Understanding Deferred Fixed Annuities

When it comes to low-risk investing, annuities have traditionally been considered a good option.Generally associated with a steady stream of income, they can provide security for those looking to grow their savings and protect against market volatility. But it’s important to understand that annuity purchasers have options at the end of their term. A common type of annuity is a deferred fixed annuity which offers the flexibility of a lump sum payment at the end of the investment period rather than making payment throughout the life of the annuity, or the owner’s lifetime.

Understanding Deferred Fixed Annuities

While deferred fixed annuities don’t immediately pay a consistent stream of income, they do offer some important benefits. Among these are a fixed annual percentage yield (APY) rate and tax-deferred growth, which can help to grow savings over time without being subject to interest rate changes or market fluctuations.  
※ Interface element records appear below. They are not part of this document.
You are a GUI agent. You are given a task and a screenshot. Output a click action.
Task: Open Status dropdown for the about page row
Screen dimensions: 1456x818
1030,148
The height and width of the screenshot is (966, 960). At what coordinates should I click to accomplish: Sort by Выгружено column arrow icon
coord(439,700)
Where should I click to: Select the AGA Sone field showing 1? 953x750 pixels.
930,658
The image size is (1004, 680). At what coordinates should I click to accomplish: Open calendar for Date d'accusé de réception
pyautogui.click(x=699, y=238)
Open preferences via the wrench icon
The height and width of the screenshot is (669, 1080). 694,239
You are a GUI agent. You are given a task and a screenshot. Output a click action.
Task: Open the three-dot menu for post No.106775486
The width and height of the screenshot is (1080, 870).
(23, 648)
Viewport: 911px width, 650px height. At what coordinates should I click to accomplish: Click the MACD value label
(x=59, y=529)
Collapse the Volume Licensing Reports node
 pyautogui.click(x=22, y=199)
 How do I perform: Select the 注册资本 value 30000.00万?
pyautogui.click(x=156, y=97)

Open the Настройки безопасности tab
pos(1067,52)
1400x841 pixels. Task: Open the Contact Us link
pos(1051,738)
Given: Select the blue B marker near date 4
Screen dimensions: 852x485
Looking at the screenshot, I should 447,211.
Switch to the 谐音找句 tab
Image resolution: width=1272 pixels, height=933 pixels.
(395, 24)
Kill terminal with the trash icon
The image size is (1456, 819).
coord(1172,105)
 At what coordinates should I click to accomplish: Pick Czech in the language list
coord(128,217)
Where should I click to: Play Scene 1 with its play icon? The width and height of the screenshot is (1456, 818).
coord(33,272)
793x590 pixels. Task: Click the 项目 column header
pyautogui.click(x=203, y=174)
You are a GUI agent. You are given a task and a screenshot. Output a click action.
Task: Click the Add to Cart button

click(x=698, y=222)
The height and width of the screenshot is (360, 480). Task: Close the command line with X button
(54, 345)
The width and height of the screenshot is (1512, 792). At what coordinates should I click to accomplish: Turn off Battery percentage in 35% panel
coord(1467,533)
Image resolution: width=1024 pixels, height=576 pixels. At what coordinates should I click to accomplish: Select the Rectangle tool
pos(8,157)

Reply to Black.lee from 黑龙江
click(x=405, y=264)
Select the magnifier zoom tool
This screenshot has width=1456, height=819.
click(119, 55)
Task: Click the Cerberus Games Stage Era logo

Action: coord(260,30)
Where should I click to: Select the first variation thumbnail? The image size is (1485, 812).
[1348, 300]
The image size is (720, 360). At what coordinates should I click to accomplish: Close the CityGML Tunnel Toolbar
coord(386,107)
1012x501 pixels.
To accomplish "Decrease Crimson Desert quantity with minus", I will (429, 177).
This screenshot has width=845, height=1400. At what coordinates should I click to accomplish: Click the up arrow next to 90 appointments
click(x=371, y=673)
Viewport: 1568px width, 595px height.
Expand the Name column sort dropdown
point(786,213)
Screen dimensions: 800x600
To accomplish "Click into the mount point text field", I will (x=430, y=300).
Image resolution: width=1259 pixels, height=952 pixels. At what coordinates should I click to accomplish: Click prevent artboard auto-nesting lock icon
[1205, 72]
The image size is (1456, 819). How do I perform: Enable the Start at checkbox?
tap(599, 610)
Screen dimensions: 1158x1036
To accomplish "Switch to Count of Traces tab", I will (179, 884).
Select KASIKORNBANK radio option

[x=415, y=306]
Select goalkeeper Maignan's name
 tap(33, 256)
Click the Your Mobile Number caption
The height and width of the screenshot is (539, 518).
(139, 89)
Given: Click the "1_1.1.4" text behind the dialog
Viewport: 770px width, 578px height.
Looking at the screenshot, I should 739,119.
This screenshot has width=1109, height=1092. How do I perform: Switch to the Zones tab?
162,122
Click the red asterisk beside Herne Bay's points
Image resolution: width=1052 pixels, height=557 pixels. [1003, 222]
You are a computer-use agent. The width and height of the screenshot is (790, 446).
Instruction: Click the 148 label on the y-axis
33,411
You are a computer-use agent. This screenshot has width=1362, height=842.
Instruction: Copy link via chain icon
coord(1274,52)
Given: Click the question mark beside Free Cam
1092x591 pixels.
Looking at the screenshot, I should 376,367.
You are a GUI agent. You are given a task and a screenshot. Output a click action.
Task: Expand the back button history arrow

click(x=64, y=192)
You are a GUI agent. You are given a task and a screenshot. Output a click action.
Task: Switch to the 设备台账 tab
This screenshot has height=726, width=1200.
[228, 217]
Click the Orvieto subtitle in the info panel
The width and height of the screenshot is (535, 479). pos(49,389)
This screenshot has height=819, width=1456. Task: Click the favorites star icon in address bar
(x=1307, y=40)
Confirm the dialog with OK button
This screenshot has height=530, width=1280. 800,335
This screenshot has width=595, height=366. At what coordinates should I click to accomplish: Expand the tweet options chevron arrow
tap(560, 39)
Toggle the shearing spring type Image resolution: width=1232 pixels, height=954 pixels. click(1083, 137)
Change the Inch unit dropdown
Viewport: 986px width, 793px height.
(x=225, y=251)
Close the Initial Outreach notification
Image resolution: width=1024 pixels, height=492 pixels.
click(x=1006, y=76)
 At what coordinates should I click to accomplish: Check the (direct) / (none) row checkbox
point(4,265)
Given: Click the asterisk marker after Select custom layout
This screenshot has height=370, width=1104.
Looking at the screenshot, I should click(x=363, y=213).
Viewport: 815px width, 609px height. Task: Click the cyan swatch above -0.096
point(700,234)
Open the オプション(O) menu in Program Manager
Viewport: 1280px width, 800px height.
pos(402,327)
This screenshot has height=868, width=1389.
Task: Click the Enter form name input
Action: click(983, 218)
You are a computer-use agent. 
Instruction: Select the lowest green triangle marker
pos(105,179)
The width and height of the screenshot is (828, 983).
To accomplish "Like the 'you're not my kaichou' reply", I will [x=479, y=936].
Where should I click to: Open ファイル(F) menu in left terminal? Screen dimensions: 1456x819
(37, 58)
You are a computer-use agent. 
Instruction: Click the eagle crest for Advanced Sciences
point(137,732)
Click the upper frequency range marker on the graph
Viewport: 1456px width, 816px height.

Serving as a great alternative to savings vehicles such as high-yield savings accounts or certificates of deposit (CDs), deferred annuities also typically have higher rates of return in exchange for less liquidity. They also generally have more flexibility than CDs by allowing investors to withdraw up to 10% of their funds each year after the first contract year. 

For investors who do want to opt for a steady income stream, deferred annuities can also provide payout options upon annuitization as an alternative to lump sum payments. If investors choose to go this route, deferred annuities typically offer regular fixed payments over the course of five to 10 years, or life, which can serve as a guaranteed form of income.

What to Consider

Determining whether a deferred fixed annuity is right for you comes down to your personal goals and investment horizon. For investors who need a consistent stream of income now, an immediate annuity may be a better option. With this type of product, investors are guaranteed regular fixed payments throughout the lifetime of the annuity, though it’s worth noting that immediate annuities don’t benefit from tax deferred growth the same way that deferred annuities do. For those with longer investment horizons of three to 10 years, a deferred fixed annuity could provide a higher rate of return and act as a great alternative to high-yield savings accounts or CDs. In addition to protecting your savings, a deferred annuity can also provide peace of mind by removing the risk associated with market volatility. For investors seeking financial security, this can help to create balance within their portfolios.

The Bottom Line

Different types of annuities serve different needs, so deciding which type is best for you comes down to understanding your short- and long-term goals as well as your overall financial priorities. While investing always carries some level of risk, lower-risk options such as deferred annuities can help to provide a safety net irrespective of market behavior. If you’re looking for longer-term investment that can help you grow your money safely and act as a counterbalance to market swings, fixed deferred annuities could be a good option for you.